# Chasing Trout in OHIO for all seasons



## rickerd (Jul 16, 2008)

So as you can imagine, I live on the north coast, or within the watershed anyway. To keep my trout catching streak alive in Ohio, I have been steelhead fishing a few of our streams in March and April. What a good amount of fish I'm finding compared to last 5 years on the Rocky, and Vermilion. I've had some really good days over the last 3 weeks and have only been out a handful of times.

Yesterday Vermilion seemed to be the only trib at fishable levels. I took a good friend of mine for his first trip to Vermilion for Steelhead. He was pleasantly surprised. Water clarity about 2 feet and level was perfect. I caught a large male in first half hour and a couple smaller ones in the first hour. My olive BH egg sucking stone was like candy to them until about 9am. I caught a dropback female a little later and kept moving around finding fish in every hole or tail out. My friend, got some hookups early and kept at it until his first success about 9:45am. We were already working back to the car. We both battled big females to a close defeat, but happy to get good fights. My big lady broke off a "white death" fly so if you catch her, use the fly with confidence. Fish seemed to be moving up even as we left at 11:15. Other people around us were friendly and only saw half a dozen others all morning. Great day to be out, sad my daughter and her BF slept in and missed this type of day.
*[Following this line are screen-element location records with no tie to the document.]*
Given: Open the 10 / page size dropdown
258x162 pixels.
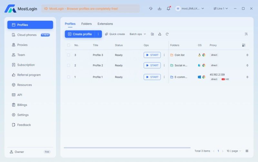Looking at the screenshot, I should tap(233, 151).
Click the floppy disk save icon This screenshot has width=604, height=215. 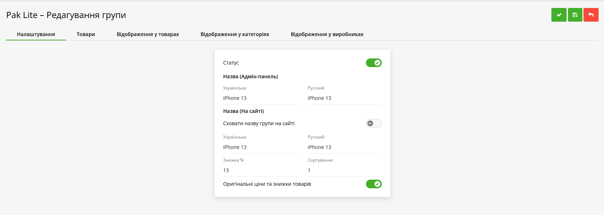point(575,15)
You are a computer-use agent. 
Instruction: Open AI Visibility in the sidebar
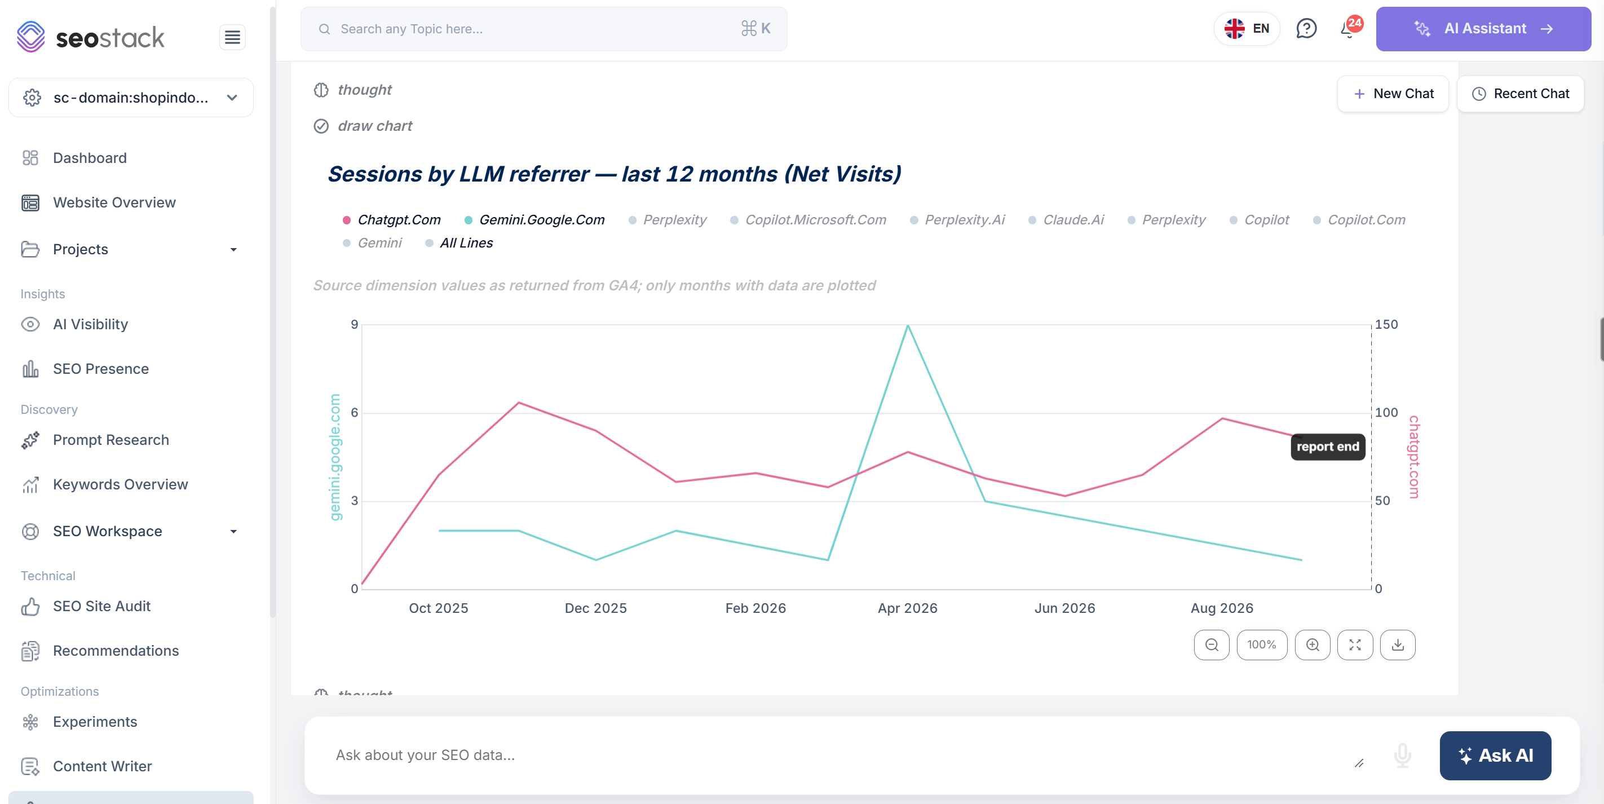click(90, 324)
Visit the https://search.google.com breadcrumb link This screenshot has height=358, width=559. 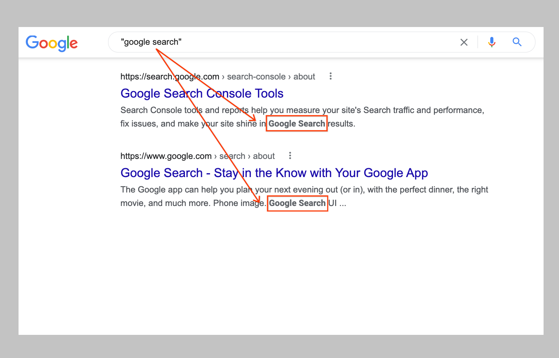(x=169, y=76)
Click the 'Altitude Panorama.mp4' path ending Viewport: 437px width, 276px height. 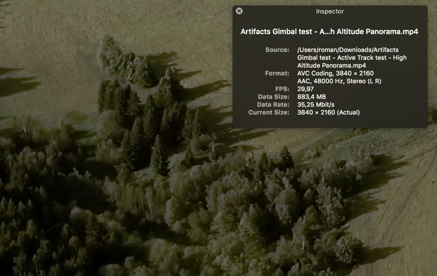pyautogui.click(x=332, y=65)
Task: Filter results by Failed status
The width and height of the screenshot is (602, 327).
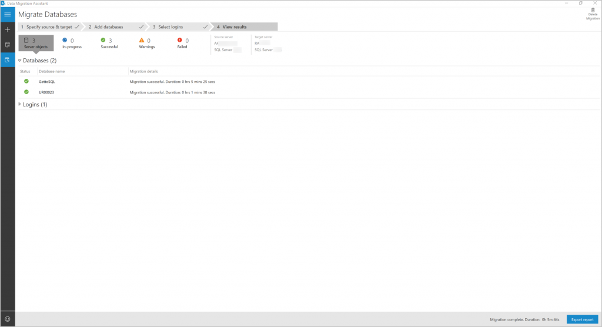Action: click(182, 43)

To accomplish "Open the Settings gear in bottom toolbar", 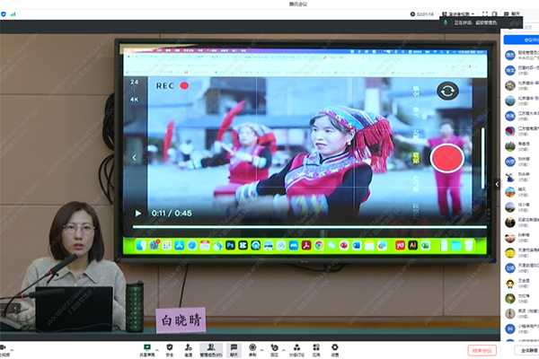I will pos(334,346).
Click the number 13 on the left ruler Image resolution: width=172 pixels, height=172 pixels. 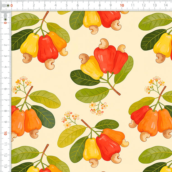tap(6, 166)
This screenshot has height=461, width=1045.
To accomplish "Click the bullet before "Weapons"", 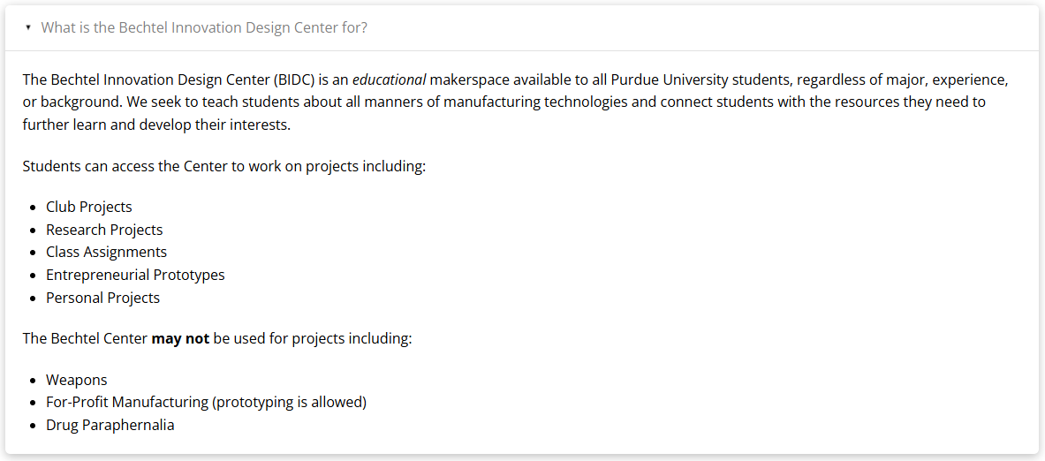I will 34,381.
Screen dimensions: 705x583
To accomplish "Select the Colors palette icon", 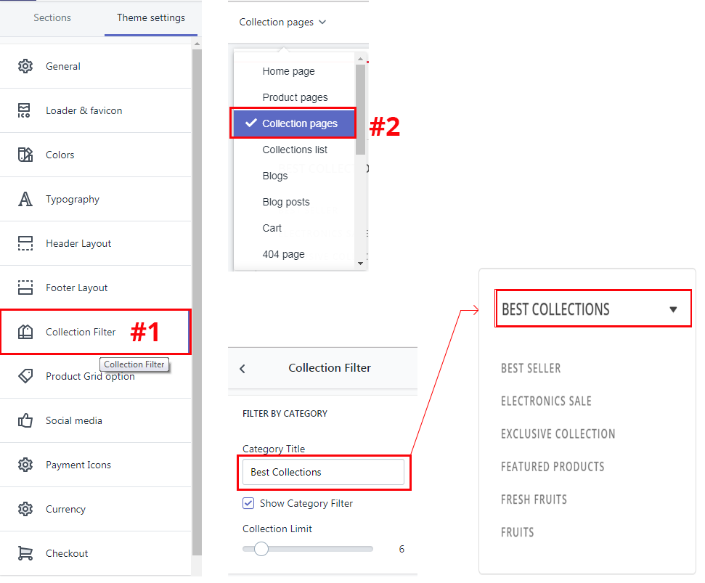I will point(25,155).
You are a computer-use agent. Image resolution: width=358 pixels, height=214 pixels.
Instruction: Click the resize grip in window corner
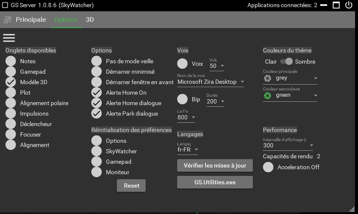352,209
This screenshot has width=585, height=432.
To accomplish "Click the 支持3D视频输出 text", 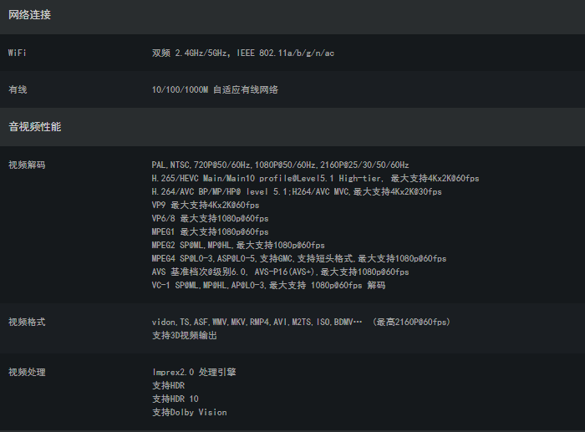I will [x=184, y=335].
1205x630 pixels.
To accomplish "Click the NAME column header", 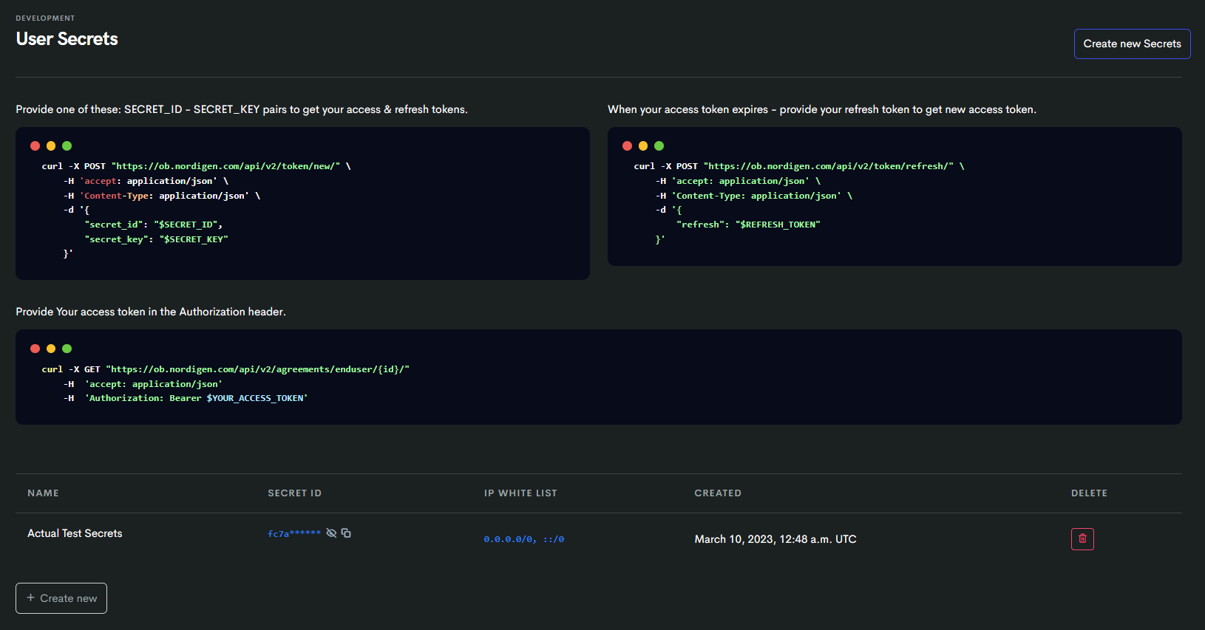I will (x=43, y=493).
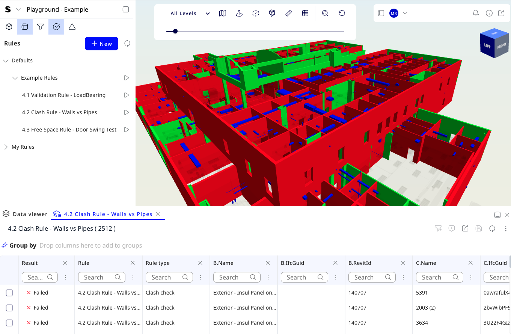The width and height of the screenshot is (511, 334).
Task: Activate the first-person walk tool
Action: [x=239, y=13]
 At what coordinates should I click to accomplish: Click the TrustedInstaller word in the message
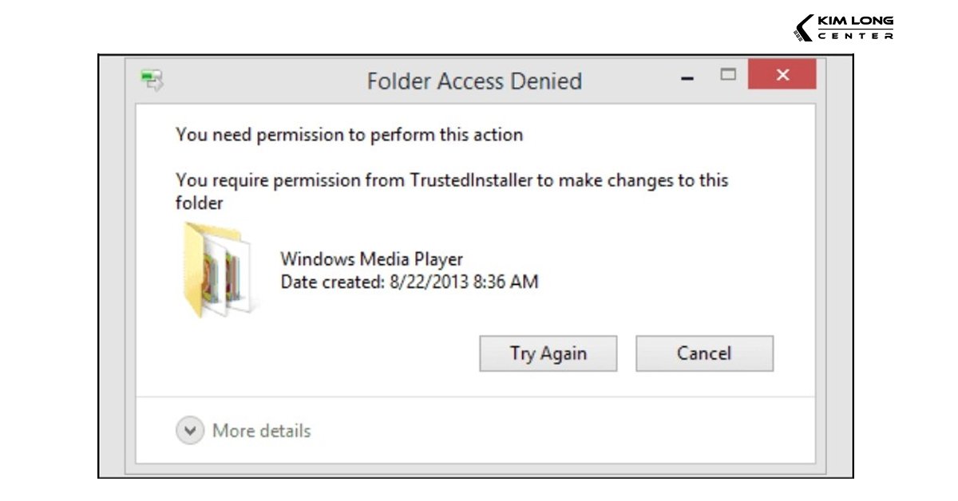(x=471, y=180)
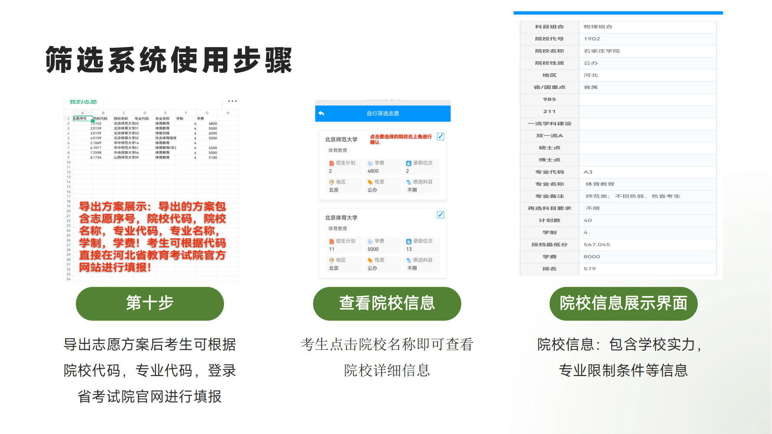Click 地区 location icon in 北京体育大学 card
Viewport: 772px width, 434px height.
click(332, 260)
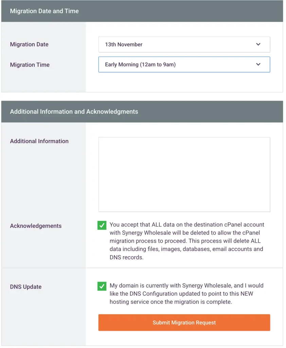The width and height of the screenshot is (286, 348).
Task: Click the Migration Time dropdown chevron
Action: pyautogui.click(x=258, y=65)
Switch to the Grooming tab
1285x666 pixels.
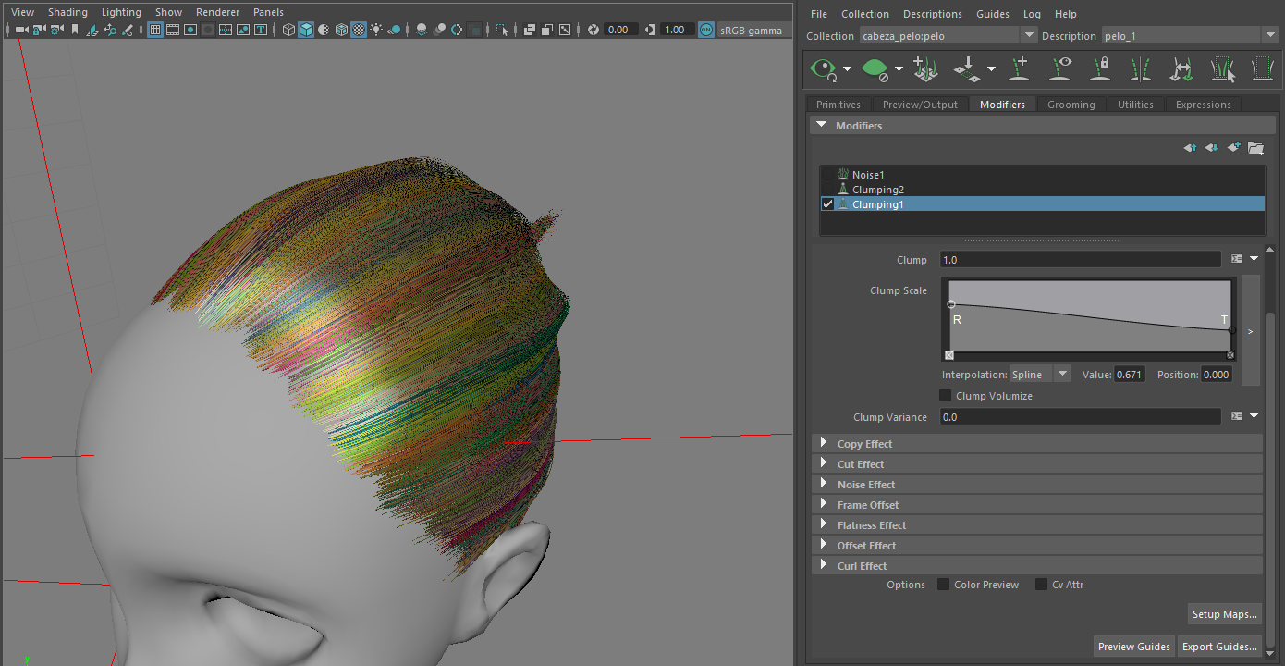[1071, 104]
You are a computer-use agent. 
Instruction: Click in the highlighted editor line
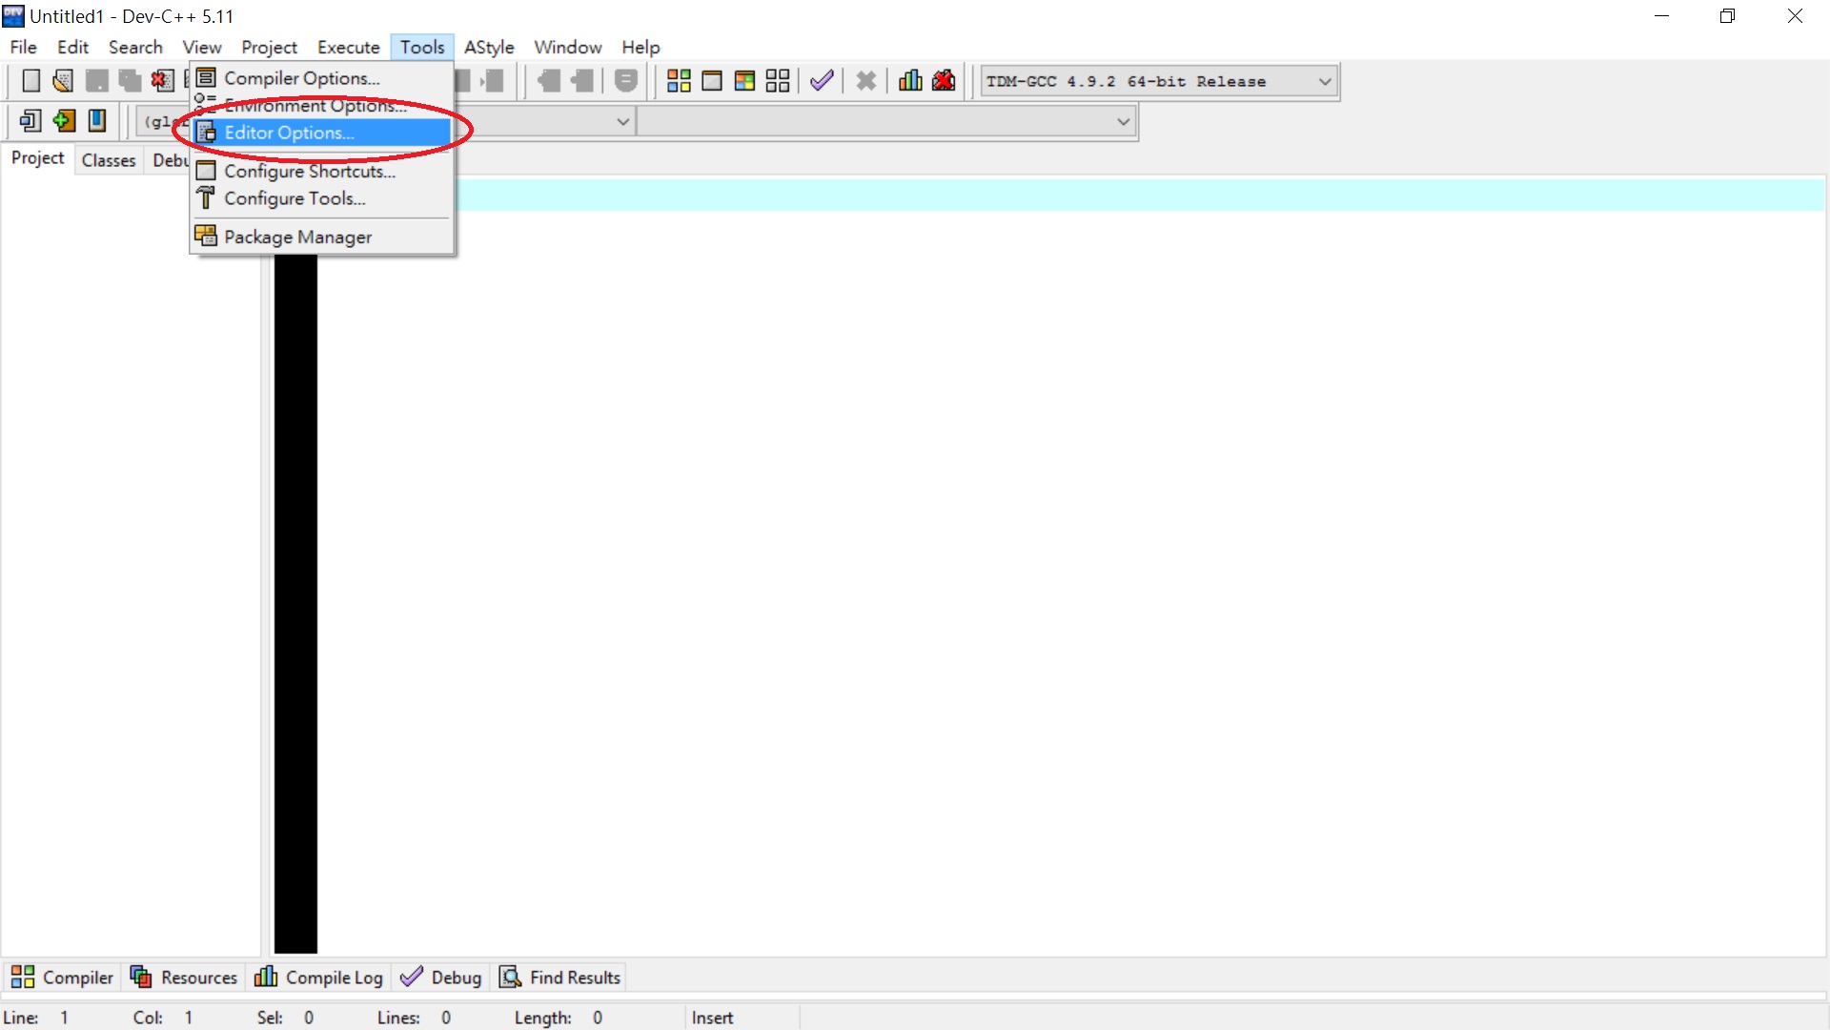1048,195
Best patterns for my spring so far are above. Todd's CeCe fly is last which was the late morning winner yesterday.
some how I forgot a couple of our photos.

















Tight lines,
Rickerd


----------



## joerugz (Feb 28, 2007)

Rickert, I enjoy reading your posts. Especially in the dead of winter while dreaming of chasing trout deep in the woods. I'm fairly new to the sport but I do a lot of practicing, sometimes catching, around my camp near Cook Forest. I manage to stop off and visit the creek in Volant on the way. Nothing better then a good hike and a nice run or pool deep in the woods. Sometimes I take the hour drive north of camp to Kinzua Creek. Thanks for the good reads and pics of your experiences. It gets me through the dog days of winter!


----------



## rickerd (Jul 16, 2008)

thank you for kind words. I kind of write them to remember certain things about the trip, or to revisit them during the Winter also. My longest fishing buddy and I comment about how just 10 years ago, we used to remember all details of a trip or fish. Now we have trouble remembering one from last season. I guess my hard drive is getting full and I keep purging old lessons. Writing them down helps me to pass them on.

Best,
Rickerd


----------